|dc.description.abstract||The larval stage of the endemic New Zealand grass grub (Costelytra giveni) (Coleoptera: Scarabaeidae), causes estimated damage worth between 215 – 585M NZD annually to dairy and meat farms throughout New Zealand. To date, two diseases of grass-grub larvae, instigated by strains of Serratia entomophila and S. proteamaculans, have been identified and are being used as commercial biocontrol agents. As chemical pesticides are rapidly being banned due to hazardous side effect or soil contamination, together with documented increases of resistance to these pesticides, biological control approaches such as the Serratia based products are slowly taking their place.
The two main virulence determinants in these Serratia strains, an Anti-feeding prophage (Afp) and an ABC-toxin-complex (Serratia entomophila pathogenicity toxin complex), are encoded on the previously described 153-kb conjugative megaplasmid pADAP (Amber Disease Associated Plasmid). Variants of the pADAP have been identified containing only one of the two virulence determinants and homologs have been found in bacteria from other genera. With the goal of defining evolutionary points of divergence between plasmid variants, and to examine potential co-evolution between plasmid and host, plasmids from 76 Serratia isolates and three Yersinia isolates with varying disease phenologies were sequenced.

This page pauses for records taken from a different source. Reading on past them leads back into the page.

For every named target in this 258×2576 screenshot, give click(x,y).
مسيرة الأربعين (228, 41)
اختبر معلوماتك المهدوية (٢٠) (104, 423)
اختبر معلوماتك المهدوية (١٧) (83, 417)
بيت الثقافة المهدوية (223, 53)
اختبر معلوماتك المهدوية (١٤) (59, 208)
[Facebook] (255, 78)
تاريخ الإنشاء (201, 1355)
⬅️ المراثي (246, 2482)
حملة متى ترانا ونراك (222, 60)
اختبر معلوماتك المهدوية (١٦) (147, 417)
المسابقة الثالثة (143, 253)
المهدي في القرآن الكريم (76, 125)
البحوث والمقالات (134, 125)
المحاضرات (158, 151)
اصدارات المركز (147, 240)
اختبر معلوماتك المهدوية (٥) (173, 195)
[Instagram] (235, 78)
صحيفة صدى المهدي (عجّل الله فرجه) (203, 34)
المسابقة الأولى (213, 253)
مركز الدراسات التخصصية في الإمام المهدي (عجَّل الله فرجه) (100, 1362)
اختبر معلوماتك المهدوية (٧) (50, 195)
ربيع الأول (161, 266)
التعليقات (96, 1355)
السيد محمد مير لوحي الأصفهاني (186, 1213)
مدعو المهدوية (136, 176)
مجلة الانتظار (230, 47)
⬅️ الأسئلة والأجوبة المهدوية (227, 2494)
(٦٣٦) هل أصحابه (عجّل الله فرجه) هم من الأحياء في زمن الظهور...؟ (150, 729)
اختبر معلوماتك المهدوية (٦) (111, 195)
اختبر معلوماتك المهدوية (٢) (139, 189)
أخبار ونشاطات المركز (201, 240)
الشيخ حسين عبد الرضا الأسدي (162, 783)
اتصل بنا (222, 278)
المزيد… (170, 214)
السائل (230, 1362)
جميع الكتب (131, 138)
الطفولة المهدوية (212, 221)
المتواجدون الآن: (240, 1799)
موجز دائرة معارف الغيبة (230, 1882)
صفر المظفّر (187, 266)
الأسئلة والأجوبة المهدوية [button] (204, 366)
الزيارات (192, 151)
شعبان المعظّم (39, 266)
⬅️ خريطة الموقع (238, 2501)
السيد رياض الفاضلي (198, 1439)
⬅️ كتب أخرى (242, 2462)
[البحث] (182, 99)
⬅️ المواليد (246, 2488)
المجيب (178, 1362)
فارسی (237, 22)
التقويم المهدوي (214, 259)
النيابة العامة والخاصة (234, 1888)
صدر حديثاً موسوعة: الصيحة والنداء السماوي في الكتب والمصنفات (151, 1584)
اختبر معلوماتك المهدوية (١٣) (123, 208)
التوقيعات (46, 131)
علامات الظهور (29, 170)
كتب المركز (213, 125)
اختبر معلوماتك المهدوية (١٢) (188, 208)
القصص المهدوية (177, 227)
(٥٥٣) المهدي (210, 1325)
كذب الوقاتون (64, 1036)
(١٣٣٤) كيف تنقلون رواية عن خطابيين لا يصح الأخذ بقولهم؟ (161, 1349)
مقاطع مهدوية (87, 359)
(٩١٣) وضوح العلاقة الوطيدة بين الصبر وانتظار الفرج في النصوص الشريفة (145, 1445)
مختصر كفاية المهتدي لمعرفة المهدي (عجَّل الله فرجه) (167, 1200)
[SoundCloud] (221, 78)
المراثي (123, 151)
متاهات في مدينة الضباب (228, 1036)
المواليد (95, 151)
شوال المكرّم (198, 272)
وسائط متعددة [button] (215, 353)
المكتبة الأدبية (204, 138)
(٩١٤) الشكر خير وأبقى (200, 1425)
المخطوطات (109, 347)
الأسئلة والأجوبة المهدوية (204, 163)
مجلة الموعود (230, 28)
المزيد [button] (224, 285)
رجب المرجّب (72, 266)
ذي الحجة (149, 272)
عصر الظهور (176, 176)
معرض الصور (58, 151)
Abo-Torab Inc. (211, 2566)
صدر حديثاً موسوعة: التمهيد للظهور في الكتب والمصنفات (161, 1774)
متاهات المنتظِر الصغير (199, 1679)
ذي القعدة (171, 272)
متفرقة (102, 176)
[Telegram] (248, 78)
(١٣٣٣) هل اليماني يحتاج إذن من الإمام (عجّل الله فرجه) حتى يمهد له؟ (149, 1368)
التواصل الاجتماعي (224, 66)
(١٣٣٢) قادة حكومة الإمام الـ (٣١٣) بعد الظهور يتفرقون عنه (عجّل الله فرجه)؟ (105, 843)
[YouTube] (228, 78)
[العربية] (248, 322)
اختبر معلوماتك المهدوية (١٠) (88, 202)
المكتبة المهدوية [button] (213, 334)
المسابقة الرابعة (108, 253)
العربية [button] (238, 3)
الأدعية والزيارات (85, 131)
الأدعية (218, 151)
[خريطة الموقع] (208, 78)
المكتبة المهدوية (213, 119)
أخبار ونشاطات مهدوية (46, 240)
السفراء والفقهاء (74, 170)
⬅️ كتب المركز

Phylogenetic analysis of the conserved pADAP plasmid “backbone”, residing between a conserved point of demarcation found in this study and the end of a sex pili cluster (spa1), revealed clustering of all the S. entomophila plasmids. Within the predicted backbone region, several intergenic regions in the areas of replication and conjugation contained DNA inserts, one of which, positioned between TraG and TraC, demarcates chronic disease related plasmids from the hypervirulent and non-pathogenic plasmids. These inserted regions, together with other insertions, deletions and mutations identified in this project, are clear markers for evolutionary divergence between the plasmid variants.
In addition to virulence determinant variants, several novel gene clusters have been identified. Some of these include antimicrobials, putative accessory virulence determinants, toxin-antitoxin clusters and secretion systems, and two novel regions of unknown function. In this study, several of the novel regions were investigated to determine correlation between disease states in C. giveni and the occurrence of these genes, but none of the regions were found to influence amber disease in C. giveni, suggesting these strains might be associated with other hosts or provide the bacteria with other competitive advantages.
Of note is a bacteriophage present on a pADAP-type plasmid, that is also present in a non-pADAP type plasmid, both obtained from S. proteamaculans strains sequenced in this project. The non-pADAP phage carrying strain also has an orthologous Sep region. This phage and Sep carrying S. proteamaculans isolate was ineffective towards C. giveni larvae but had significant mortality response in Pyronata festiva, a beetle species morphologically similar to grass grub, but genetically very distinct. This is an interesting finding, as most Sep carrying strains without Afp have the opposite phenotype in that they are only bioactive in C. giveni and not P. festiva.
Numerous Sep variants were observed, including several variants residing on non-pADAP plasmids (i.e. without the conserved backbone). All but one of the Sep variants were co-located with the Sef fimbrial cluster, which was highly conserved compared to the Sep cluster. The one non-Sef encoding plasmid was associated with a Yersinia frederiksenii isolate and appeared to have no bioactivity in C. giveni. The co-location of the Sef cluster, the high conservation of the sef genes and the absence of plasmids lacking the Sef region while still being bioactive, leads to the assumption that fimbriae are an integral part to the functionality of Sep, through a yet to be determined mechanism.
The hypothesis of the study was that there would be a tightly regulated network of HGT mechanisms that made pADAP a clonal plasmid capturing device with actively interchangeable pathogenicity associated clusters. It was assumed virulence determinants can be lost in situations where the bacterium and its plasmid were not in contact with the insect host, or that the plasmid could be discarded in periods of low nutrients, such as the summer period in New Zealand where grass grub larvael populations are at their lowest and nutritional stress and heat stress are at their highest. However, the exact opposite of this hypothesis was observed.
The plasmids analyzed appear to be highly stable and loss of plasmid happens rarely even under the hashest conditions (extreme heat, extreme stress, nutritional depletion). Numerous analysed isolates with peculiar phenotypes thought to have a pADAP harboured non-pADAP megaplasmids of similar size. This study also showed that pADAP plasmids do not seem to be a burden to their host cell, but instead actually convey some fitness benefits. Instead of observing active horizontal gene transfer (HGT) of pathogenicity clusters, it was observed that the genetic diversity is much more correlated with speciation.
The overall conclusion of this study is that perturbation of the bacterium system is more likely caused by genetic diversity than an tightly regulated active HGT mechanisms.